-- Begin --

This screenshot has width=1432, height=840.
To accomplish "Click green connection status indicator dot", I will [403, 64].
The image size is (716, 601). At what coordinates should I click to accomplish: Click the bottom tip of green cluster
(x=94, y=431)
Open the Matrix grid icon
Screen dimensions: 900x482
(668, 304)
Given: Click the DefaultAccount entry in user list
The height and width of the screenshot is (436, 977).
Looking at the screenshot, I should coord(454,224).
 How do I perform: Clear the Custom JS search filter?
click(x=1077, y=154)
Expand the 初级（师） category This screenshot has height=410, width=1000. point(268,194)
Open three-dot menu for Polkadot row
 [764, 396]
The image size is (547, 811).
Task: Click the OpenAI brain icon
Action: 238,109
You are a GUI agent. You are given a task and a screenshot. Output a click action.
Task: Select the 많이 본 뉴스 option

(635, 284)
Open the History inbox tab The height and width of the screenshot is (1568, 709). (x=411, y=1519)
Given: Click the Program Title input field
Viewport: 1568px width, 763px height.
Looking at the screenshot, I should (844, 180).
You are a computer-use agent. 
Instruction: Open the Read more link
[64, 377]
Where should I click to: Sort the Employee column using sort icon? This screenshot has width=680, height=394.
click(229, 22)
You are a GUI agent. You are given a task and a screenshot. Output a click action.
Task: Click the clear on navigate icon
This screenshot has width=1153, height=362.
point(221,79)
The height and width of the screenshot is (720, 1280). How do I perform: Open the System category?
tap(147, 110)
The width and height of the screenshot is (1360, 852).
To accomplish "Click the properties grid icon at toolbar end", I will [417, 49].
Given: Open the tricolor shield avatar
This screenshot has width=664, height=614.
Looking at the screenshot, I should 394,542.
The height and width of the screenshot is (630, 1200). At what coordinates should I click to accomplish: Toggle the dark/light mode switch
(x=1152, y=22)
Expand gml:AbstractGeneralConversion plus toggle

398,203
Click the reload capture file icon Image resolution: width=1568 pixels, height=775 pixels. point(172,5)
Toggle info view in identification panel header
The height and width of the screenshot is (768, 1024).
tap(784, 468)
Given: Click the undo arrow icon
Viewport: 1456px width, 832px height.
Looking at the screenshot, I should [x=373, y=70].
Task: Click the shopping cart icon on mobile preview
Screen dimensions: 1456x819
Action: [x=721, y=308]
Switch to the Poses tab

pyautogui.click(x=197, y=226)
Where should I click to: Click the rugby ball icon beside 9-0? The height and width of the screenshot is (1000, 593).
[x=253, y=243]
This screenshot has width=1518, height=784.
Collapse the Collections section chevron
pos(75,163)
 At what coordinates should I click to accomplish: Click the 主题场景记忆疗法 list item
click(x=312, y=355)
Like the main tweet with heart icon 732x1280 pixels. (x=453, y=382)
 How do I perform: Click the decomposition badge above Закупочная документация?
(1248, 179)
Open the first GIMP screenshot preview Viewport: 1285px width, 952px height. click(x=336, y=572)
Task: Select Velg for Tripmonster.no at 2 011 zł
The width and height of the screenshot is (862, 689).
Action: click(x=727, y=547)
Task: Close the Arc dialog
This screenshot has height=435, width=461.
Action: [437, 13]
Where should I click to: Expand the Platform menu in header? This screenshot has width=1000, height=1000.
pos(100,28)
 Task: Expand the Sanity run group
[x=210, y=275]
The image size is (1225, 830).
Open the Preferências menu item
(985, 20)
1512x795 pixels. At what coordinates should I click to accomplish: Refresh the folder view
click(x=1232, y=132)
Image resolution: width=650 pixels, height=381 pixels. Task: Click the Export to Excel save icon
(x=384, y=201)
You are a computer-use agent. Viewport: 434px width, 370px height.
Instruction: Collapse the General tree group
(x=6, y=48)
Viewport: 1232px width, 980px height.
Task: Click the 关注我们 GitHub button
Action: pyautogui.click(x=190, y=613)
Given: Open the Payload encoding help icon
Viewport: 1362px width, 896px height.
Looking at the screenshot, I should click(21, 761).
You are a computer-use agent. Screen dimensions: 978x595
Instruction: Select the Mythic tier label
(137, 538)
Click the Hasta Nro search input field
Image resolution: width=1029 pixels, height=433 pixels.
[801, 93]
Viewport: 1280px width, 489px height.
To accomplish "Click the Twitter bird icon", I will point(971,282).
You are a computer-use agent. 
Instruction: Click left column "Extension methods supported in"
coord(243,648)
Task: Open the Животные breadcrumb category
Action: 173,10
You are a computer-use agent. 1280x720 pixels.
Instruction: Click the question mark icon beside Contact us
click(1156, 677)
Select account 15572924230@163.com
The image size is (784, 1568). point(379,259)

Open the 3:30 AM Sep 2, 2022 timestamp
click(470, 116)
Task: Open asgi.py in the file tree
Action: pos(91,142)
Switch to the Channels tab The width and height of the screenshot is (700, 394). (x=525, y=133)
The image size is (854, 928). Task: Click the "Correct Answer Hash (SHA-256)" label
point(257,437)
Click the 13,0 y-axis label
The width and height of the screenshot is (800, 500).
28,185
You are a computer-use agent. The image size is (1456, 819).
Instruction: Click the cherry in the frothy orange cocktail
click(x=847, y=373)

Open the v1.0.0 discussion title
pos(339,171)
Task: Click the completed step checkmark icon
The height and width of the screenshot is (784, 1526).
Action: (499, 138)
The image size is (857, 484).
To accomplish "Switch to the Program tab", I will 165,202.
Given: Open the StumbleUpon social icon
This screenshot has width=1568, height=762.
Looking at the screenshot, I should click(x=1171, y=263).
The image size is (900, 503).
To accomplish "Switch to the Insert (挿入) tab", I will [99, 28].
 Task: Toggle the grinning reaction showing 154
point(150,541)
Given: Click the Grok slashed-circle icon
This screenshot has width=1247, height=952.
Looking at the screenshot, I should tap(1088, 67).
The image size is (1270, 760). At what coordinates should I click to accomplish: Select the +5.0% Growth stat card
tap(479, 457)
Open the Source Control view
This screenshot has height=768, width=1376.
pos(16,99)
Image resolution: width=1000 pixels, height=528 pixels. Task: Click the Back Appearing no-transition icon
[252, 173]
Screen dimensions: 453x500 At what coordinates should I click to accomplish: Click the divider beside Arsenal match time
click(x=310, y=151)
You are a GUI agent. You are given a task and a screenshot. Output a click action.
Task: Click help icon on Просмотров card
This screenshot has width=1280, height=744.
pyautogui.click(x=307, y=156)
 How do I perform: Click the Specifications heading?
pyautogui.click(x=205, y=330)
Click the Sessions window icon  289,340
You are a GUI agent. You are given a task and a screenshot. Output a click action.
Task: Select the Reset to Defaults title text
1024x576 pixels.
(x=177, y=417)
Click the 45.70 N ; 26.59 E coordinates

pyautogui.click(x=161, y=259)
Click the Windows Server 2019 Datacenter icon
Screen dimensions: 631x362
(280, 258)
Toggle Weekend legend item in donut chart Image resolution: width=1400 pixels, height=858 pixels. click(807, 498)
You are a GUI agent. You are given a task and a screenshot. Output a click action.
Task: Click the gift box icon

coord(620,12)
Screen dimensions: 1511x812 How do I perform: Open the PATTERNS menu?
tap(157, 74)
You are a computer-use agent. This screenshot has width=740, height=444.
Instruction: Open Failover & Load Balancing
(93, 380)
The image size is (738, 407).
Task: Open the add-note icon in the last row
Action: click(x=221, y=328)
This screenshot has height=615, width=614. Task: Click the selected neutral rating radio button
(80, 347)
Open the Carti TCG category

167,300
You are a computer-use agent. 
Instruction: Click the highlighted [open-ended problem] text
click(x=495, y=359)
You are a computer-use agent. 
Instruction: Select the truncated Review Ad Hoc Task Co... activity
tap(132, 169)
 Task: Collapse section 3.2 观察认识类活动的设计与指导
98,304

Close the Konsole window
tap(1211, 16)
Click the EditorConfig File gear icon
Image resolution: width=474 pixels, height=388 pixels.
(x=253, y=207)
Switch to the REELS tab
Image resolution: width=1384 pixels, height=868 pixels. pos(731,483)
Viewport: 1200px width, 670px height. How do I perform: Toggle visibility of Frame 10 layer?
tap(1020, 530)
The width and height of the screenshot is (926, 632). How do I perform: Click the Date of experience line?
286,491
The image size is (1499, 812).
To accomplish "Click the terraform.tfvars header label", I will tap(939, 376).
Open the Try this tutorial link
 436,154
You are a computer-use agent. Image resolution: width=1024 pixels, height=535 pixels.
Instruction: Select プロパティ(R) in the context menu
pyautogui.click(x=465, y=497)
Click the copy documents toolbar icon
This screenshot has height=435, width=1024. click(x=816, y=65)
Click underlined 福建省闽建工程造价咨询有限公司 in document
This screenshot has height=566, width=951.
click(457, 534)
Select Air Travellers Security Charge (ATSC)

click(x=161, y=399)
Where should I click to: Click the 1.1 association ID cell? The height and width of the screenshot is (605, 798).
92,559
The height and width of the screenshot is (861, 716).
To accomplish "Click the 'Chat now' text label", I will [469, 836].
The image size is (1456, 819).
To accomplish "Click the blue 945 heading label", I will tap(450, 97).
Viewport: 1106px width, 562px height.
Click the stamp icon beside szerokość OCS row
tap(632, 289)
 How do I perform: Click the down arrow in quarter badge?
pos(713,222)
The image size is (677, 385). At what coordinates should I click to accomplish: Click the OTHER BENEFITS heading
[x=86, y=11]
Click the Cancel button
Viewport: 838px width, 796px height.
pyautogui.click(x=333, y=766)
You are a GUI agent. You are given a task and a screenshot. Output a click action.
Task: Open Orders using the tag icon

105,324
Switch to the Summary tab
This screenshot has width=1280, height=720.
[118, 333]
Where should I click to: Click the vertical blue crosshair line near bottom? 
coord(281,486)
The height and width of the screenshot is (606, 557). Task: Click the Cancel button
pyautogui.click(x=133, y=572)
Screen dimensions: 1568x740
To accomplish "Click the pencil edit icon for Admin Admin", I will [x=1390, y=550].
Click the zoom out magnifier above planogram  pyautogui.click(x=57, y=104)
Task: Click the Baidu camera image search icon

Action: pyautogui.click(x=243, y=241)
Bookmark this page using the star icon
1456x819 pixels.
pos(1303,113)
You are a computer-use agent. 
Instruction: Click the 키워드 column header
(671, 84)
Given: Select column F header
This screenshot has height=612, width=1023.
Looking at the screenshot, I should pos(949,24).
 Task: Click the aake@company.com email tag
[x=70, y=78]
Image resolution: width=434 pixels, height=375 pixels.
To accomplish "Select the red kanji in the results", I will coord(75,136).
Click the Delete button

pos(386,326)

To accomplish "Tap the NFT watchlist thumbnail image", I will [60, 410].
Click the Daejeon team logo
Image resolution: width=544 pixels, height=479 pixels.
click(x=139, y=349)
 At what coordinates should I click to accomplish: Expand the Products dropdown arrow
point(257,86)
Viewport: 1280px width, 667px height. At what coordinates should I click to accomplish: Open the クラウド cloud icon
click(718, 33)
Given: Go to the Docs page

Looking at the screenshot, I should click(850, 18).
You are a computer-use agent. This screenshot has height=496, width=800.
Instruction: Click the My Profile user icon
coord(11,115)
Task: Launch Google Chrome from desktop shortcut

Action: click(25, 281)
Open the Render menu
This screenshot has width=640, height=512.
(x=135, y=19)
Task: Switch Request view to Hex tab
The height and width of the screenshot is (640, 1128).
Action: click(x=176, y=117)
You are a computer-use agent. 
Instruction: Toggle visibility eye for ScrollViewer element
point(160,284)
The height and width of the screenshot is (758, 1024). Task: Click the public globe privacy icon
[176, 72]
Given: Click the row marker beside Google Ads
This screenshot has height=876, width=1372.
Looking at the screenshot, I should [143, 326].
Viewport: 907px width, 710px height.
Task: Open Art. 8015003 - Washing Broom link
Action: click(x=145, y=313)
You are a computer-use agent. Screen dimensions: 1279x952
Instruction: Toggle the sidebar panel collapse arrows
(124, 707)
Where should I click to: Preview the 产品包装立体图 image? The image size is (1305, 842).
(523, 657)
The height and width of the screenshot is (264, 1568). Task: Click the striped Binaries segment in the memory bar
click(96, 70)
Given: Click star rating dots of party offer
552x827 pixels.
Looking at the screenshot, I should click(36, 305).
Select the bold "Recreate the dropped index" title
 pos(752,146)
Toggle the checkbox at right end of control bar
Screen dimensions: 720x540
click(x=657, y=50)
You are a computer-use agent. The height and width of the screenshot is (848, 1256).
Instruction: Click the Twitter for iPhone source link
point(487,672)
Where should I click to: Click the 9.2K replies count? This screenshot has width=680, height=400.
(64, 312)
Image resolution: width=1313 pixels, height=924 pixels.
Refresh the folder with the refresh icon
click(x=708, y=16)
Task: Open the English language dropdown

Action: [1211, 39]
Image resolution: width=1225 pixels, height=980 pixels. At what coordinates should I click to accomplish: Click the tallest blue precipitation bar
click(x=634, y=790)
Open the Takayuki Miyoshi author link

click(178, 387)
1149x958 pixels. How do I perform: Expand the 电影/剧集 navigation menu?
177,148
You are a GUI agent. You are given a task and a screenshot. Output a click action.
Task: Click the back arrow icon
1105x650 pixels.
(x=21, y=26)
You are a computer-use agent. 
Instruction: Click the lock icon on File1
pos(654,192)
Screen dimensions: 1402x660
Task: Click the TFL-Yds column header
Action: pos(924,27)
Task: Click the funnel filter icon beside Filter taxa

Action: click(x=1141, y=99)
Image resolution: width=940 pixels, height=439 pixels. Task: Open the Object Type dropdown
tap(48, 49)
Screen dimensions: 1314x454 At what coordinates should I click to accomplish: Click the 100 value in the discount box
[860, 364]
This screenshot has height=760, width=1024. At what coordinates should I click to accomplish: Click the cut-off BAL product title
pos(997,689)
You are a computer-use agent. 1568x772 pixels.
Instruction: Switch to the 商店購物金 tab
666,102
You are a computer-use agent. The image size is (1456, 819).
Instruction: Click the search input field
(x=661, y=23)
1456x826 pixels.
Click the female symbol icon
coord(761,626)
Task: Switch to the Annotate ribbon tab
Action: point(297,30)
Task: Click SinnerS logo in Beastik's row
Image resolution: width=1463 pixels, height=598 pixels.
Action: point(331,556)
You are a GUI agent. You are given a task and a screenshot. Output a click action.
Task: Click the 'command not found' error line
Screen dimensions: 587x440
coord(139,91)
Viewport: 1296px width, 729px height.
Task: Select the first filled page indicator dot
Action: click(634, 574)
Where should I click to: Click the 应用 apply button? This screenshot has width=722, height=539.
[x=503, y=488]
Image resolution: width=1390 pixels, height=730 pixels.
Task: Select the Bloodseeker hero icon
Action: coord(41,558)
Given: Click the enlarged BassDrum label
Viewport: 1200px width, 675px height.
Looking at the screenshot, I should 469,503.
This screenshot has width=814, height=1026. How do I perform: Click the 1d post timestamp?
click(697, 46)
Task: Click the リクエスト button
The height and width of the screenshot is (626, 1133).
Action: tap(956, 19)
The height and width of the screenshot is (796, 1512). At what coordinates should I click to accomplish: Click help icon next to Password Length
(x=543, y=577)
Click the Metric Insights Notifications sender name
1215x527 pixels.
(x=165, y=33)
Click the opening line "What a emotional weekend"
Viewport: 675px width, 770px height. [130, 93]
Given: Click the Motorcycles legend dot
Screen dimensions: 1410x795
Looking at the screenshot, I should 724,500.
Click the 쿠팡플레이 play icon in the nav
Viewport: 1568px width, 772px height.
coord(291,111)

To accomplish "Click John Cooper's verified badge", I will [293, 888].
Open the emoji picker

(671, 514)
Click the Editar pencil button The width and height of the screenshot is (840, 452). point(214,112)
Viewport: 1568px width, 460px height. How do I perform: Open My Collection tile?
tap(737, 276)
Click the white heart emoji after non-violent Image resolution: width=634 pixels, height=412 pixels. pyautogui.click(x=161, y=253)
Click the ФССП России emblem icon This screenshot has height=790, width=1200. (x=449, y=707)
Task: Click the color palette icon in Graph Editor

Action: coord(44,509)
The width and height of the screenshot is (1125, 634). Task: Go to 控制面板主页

-- End --

- _Exercise task_: Substitute "gender symbol icon" for "female symbol icon" in the data starting at the line containing "This screenshot has height=760, width=1024." and ending at the line containing "Action: point(331,556)", and give only those lines with nothing else altered.

- _Written solution_:
This screenshot has height=760, width=1024. At what coordinates should I click to accomplish: Click the cut-off BAL product title
pos(997,689)
You are a computer-use agent. 1568x772 pixels.
Instruction: Switch to the 商店購物金 tab
666,102
You are a computer-use agent. The image size is (1456, 819).
Instruction: Click the search input field
(x=661, y=23)
1456x826 pixels.
Click the gender symbol icon
coord(761,626)
Task: Switch to the Annotate ribbon tab
Action: point(297,30)
Task: Click SinnerS logo in Beastik's row
Image resolution: width=1463 pixels, height=598 pixels.
Action: point(331,556)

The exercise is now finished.